Aku menatapnya tak percaya.

Waktu seolah terhenti. Tiba-tiba saja ia membuka matanya, terengah, berkata, “Jika aku mati, aku tidak akan bisa memberitahukanmu, Qian Qian, kaulah satu-satunya orang yang pernah kucintai. Kau tidak boleh melupakanku. Jika kau berani melupakanku, aku, jika kau berani ....”

Suaranya perlahan menghilang, tetapi ia berhasil menggumamkan, “Maka apa yang harus kulakukan?”

Aku mencondong ke telinganya dan berkata, “Ye Hua, kau tidak boleh mati. Bertahanlah. Aku akan membawamu mencari Mo Yuan. Ia pasti tahu apa yang harus dilakukan.”

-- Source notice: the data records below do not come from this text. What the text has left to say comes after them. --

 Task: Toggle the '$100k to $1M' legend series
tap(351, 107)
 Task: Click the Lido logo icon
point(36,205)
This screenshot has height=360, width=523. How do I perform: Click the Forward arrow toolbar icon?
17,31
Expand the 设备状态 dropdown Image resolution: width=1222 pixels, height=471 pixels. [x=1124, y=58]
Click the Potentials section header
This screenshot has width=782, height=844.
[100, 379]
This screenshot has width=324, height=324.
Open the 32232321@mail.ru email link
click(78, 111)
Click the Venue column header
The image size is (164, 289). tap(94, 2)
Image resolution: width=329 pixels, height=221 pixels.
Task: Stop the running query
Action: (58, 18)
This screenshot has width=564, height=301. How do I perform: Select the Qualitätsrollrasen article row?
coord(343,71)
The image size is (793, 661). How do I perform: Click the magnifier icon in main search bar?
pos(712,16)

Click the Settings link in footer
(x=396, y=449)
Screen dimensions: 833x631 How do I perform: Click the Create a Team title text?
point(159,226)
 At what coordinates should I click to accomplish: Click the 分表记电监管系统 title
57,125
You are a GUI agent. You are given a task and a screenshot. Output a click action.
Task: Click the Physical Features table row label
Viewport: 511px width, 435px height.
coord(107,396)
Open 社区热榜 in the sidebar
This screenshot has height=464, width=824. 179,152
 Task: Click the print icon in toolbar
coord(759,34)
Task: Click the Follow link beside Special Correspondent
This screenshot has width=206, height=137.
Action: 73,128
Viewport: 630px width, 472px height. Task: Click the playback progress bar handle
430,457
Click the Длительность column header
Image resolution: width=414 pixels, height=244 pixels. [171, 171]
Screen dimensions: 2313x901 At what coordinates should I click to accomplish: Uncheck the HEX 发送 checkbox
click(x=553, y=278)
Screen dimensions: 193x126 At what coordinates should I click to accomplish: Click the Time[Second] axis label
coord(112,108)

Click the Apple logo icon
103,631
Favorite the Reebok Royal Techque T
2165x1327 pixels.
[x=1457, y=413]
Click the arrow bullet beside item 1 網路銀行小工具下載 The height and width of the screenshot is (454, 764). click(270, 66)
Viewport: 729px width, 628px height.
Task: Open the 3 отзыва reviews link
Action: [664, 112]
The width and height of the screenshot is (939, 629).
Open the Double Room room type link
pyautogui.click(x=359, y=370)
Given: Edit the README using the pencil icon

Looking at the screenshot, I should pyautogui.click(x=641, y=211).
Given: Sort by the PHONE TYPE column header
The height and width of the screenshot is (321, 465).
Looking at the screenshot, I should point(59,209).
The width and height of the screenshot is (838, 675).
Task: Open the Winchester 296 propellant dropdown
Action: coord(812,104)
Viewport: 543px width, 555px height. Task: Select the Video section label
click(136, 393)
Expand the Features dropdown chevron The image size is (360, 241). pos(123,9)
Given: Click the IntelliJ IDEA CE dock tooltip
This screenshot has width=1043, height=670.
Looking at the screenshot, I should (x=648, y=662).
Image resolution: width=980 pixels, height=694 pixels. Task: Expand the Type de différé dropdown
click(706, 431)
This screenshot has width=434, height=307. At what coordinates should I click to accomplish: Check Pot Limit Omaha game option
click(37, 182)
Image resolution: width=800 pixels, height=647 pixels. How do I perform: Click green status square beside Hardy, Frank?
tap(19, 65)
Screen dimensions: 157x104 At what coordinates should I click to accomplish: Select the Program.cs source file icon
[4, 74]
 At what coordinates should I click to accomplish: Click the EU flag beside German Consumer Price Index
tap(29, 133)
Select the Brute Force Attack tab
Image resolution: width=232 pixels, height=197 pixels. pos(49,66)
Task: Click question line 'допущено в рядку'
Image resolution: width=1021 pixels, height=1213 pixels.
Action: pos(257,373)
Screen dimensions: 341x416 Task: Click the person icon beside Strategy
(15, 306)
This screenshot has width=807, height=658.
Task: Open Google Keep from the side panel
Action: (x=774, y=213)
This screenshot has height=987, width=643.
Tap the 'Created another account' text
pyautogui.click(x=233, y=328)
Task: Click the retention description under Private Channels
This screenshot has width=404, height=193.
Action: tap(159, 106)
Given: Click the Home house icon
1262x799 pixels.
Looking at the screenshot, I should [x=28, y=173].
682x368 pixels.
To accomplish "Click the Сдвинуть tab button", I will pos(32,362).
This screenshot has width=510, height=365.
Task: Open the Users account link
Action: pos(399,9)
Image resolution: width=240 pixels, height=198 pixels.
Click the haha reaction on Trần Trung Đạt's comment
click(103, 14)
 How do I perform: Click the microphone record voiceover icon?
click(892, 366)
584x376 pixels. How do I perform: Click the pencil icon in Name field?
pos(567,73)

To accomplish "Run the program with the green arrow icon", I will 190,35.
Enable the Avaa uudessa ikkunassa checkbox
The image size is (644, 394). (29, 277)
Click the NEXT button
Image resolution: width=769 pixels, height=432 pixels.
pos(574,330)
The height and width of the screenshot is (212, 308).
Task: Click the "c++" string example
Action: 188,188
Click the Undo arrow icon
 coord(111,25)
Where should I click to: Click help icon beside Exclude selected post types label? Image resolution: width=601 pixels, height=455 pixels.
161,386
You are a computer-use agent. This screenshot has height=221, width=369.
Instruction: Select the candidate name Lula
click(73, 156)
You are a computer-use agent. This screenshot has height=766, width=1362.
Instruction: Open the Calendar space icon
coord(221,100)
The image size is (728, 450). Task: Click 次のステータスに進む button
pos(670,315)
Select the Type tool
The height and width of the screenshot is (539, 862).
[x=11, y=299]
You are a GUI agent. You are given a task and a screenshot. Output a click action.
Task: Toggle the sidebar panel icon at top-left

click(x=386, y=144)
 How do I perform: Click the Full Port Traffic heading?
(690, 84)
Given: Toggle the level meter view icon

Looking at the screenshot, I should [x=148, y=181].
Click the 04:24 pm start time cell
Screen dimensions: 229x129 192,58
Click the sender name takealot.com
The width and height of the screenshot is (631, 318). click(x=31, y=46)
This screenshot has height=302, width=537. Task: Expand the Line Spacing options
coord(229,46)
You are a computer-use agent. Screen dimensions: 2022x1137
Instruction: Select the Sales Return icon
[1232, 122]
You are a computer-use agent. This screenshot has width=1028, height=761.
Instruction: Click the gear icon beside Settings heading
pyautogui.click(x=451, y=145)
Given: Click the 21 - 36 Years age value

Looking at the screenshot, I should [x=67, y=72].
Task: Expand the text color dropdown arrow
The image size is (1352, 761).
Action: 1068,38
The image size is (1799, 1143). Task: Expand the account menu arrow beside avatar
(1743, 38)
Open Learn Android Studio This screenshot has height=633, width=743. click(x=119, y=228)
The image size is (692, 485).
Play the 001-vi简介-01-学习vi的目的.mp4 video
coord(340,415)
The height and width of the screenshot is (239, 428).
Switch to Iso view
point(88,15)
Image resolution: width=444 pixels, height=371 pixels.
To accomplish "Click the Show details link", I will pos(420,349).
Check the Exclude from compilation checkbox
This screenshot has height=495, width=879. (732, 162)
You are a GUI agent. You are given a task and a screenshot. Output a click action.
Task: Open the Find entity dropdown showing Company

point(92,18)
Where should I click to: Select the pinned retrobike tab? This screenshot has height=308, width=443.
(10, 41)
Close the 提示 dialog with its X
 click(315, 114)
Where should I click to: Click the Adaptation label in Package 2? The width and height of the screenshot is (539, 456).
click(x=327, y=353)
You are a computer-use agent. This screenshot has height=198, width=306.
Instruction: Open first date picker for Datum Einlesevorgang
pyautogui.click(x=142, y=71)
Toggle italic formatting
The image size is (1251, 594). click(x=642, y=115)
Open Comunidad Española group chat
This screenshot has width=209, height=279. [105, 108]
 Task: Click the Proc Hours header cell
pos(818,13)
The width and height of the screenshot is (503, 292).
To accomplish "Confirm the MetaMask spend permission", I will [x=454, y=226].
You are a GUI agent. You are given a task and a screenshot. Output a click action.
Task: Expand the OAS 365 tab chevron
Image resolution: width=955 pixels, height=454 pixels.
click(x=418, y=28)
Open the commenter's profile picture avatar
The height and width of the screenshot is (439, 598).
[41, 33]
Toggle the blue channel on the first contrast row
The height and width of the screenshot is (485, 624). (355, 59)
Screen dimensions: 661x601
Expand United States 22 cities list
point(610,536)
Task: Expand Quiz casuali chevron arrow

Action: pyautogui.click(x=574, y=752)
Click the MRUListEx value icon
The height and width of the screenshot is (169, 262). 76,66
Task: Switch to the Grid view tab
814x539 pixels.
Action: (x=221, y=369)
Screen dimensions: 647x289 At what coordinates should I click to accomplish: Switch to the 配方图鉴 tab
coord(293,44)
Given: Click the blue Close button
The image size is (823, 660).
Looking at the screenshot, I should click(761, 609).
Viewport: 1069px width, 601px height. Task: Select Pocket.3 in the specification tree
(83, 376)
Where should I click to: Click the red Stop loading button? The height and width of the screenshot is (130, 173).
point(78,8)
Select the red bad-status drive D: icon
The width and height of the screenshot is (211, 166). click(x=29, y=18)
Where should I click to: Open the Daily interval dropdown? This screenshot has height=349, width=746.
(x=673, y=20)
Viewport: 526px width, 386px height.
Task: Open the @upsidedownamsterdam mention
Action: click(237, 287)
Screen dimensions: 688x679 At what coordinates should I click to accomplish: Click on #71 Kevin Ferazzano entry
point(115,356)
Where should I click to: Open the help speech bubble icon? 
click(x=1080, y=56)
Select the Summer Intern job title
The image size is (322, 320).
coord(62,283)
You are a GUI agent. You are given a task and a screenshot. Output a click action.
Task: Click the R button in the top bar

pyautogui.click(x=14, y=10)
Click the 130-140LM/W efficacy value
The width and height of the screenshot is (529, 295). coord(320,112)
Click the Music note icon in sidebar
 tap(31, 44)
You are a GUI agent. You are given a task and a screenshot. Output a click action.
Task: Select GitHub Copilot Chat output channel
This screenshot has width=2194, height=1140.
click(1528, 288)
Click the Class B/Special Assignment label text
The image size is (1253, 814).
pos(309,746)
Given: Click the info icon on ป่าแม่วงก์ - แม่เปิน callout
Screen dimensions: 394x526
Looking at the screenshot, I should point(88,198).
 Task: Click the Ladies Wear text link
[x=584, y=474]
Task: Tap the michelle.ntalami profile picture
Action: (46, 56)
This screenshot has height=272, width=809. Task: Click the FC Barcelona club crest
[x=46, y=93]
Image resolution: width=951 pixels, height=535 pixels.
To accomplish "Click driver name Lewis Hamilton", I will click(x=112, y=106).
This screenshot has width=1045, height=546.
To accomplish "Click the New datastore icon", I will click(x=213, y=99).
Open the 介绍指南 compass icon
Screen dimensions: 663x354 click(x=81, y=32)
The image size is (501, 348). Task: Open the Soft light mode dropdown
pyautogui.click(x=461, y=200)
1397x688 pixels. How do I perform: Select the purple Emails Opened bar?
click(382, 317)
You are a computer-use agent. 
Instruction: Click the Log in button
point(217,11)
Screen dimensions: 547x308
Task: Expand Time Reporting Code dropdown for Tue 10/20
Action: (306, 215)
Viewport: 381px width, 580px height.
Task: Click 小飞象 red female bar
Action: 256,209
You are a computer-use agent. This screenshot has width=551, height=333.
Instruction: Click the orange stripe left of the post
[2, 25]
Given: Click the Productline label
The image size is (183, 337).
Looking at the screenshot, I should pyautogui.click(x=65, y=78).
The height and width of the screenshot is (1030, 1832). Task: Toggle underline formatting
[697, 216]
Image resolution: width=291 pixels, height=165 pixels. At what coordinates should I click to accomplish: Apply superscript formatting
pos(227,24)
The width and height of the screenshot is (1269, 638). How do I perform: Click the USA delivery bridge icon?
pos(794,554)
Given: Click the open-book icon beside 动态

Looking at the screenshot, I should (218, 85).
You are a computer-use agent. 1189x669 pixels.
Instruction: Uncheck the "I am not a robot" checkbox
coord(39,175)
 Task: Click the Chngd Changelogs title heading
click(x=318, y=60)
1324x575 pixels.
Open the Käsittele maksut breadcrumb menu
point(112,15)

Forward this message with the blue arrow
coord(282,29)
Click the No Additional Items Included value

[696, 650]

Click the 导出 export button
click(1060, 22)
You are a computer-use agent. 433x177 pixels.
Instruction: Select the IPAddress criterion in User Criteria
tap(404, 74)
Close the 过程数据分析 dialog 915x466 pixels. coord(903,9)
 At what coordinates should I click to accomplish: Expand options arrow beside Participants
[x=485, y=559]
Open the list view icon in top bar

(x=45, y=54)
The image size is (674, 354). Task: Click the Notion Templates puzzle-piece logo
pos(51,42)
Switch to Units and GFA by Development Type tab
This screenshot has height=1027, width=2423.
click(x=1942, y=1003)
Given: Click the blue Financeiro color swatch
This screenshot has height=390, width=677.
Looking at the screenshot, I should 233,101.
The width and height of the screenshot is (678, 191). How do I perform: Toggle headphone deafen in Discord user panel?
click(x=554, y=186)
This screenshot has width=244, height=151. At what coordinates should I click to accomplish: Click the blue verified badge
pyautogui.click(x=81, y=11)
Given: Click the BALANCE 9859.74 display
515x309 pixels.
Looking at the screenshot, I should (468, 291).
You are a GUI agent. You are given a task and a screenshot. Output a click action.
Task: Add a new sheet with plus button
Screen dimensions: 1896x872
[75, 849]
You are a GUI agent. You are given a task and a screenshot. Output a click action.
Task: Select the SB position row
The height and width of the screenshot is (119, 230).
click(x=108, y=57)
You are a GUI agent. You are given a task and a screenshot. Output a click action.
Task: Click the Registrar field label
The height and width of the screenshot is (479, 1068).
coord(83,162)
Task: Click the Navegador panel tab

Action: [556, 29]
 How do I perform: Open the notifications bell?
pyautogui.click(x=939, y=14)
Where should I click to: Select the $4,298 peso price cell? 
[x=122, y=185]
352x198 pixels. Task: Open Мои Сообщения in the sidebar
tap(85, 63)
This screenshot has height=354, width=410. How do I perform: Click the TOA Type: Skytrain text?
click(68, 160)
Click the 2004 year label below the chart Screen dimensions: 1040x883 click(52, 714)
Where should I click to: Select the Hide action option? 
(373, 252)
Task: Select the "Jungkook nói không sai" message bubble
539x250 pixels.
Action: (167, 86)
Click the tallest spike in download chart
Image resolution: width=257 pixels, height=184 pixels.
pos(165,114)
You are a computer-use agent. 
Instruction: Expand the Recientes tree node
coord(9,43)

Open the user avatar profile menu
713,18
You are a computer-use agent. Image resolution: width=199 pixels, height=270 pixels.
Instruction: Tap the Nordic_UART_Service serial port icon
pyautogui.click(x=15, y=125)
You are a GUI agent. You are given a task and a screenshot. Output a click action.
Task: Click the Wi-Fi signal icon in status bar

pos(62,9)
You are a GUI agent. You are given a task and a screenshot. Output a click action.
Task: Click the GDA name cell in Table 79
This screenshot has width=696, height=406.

Tubuhnya mulai terasa berat dalam pelukanku.

Aku memindahkan mulutku menempel di telinganya dan menjerit, “Kalau kau berani mati meninggalkanku, aku akan langsung pergi mencari Zhe Yan, dan menyuruhnya memberikanku ramuan spesial yang dapat membuatku lupa akan keberadaanmu. Aku akan menghabiskan hariku bersama Mo Yuan, Zhe Yan, dan Kakak Keempat, dan aku akan berbahagia, bahkan tidak akan mengetahui siapa dirimu.”

Tubuhnya gemetaran.

Ia berhasil menarik bibirnya membentuk senyuman dan berkata, “Jika itu adalah apa yang kau inginkan.”

Itu merupakan kata-kata terakhirnya dalam hidup ini: “Jika itu adalah apa yang kau inginkan.”